Cour d’appel administrative de Nancy, le 9 octobre 2025, n°24NC00681

Par un arrêt rendu le 9 octobre 2025, la Cour administrative d’appel de Nancy se prononce sur la légalité d’un arrêté préfectoral portant obligation de quitter le territoire. Un ressortissant étranger, dont la demande d’asile fut définitivement rejetée en août 2023, contestait le retrait de son attestation de séjour et son éviction. Le tribunal administratif de Strasbourg ayant rejeté sa demande initiale en novembre 2023, le requérant a formé un appel devant la juridiction supérieure. Il invoquait notamment une motivation insuffisante des actes ainsi qu’une méconnaissance caractérisée de son droit au respect de la vie privée et familiale. La juridiction devait déterminer si l’administration peut fixer un pays de renvoi sans examen spécifique alors qu’une procédure d’asile a été préalablement suivie. La Cour valide l’interdiction de retour mais annule la décision fixant le pays de destination pour défaut d’examen particulier de la situation.

I. La régularité des mesures de retrait et d’éloignement

A. Une fin de droit au maintien strictement encadrée par le rejet de l’asile

L’autorité préfectorale a légalement retiré l’attestation de demande d’asile puisque le droit de se maintenir sur le territoire français prend fin à la lecture de la décision. Les juges rappellent que « dès lors il ne bénéficiait plus du droit de se maintenir sur le territoire français » après le rejet de la Cour nationale du droit d’asile. Cette solution s’appuie sur une application rigoureuse des dispositions du code de l’entrée et du séjour des étrangers et du droit d’asile. Le préfet n’a commis aucune erreur de droit en constatant que l’attestation « pouvait lui être retirée » sans méconnaître l’intégration sociale de l’intéressé. La légalité de l’obligation de quitter le territoire découle logiquement de cette perte du droit au séjour consécutive au rejet définitif de la protection internationale.

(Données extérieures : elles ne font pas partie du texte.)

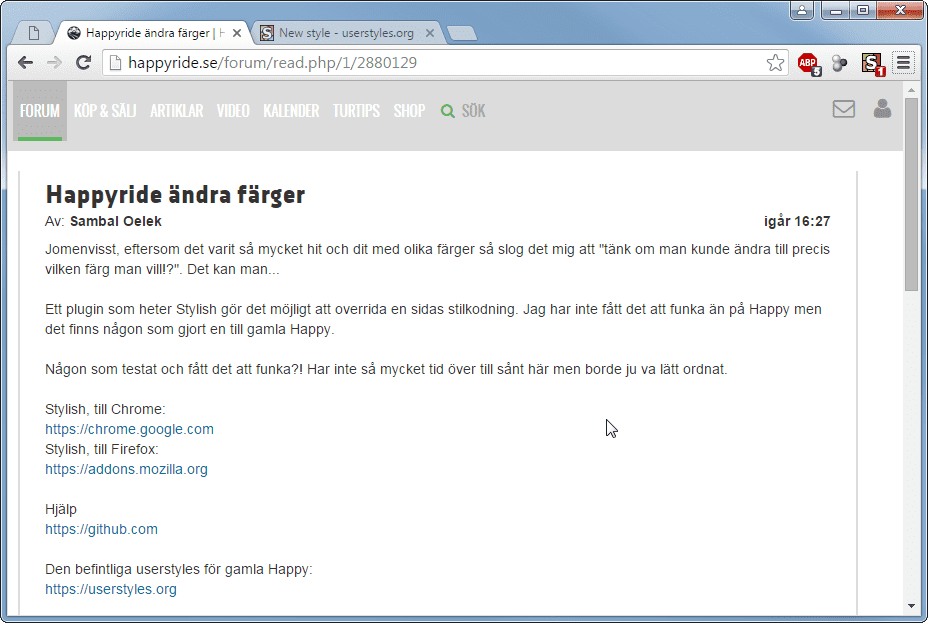Open the Stylish extension icon
This screenshot has width=928, height=623.
[x=872, y=63]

B. Une conciliation classique entre l’ordre public et le droit à la vie privée

L’interdiction de retour pour une durée d’un an est jugée légale car le requérant ne justifie d’aucune circonstance humanitaire particulière au sens du code. La Cour souligne que la durée de présence de trois ans résulte principalement du « temps nécessaire à l’examen de sa demande d’asile » par les instances compétentes. Malgré une insertion professionnelle réelle, l’absence d’attaches familiales stables en France interdit de conclure à une atteinte disproportionnée au droit à la vie privée. L’intéressé n’établit pas être dépourvu de liens dans son pays d’origine où il a d’ailleurs vécu la majeure partie de sa vie. La mesure d’éloignement initiale reste donc valide au regard des stipulations de la convention européenne de sauvegarde des droits de l’homme.

II. L’exigence d’un examen effectif des risques en cas de renvoi

A. La sanction de l’erreur de fait commise par l’autorité administrative

La Cour annule la décision fixant le pays de destination car l’administration a « omis de procéder à un examen particulier de la situation de l’intéressé ». Le préfet avait affirmé à tort que le ressortissant n’alléguait aucun risque en cas de retour dans son pays d’origine pour justifier sa décision. Or, le dépôt d’une demande d’asile constitue en soi une alerte sur l’existence potentielle de menaces graves pesant sur la sécurité du requérant. Cette erreur manifeste d’appréciation entache d’illégalité le choix du pays de renvoi, indépendamment de la validité intrinsèque de l’obligation de quitter le territoire. Le juge administratif rappelle ici que l’automatisme des décisions consécutives au rejet de l’asile ne dispense jamais d’une instruction individuelle minimale.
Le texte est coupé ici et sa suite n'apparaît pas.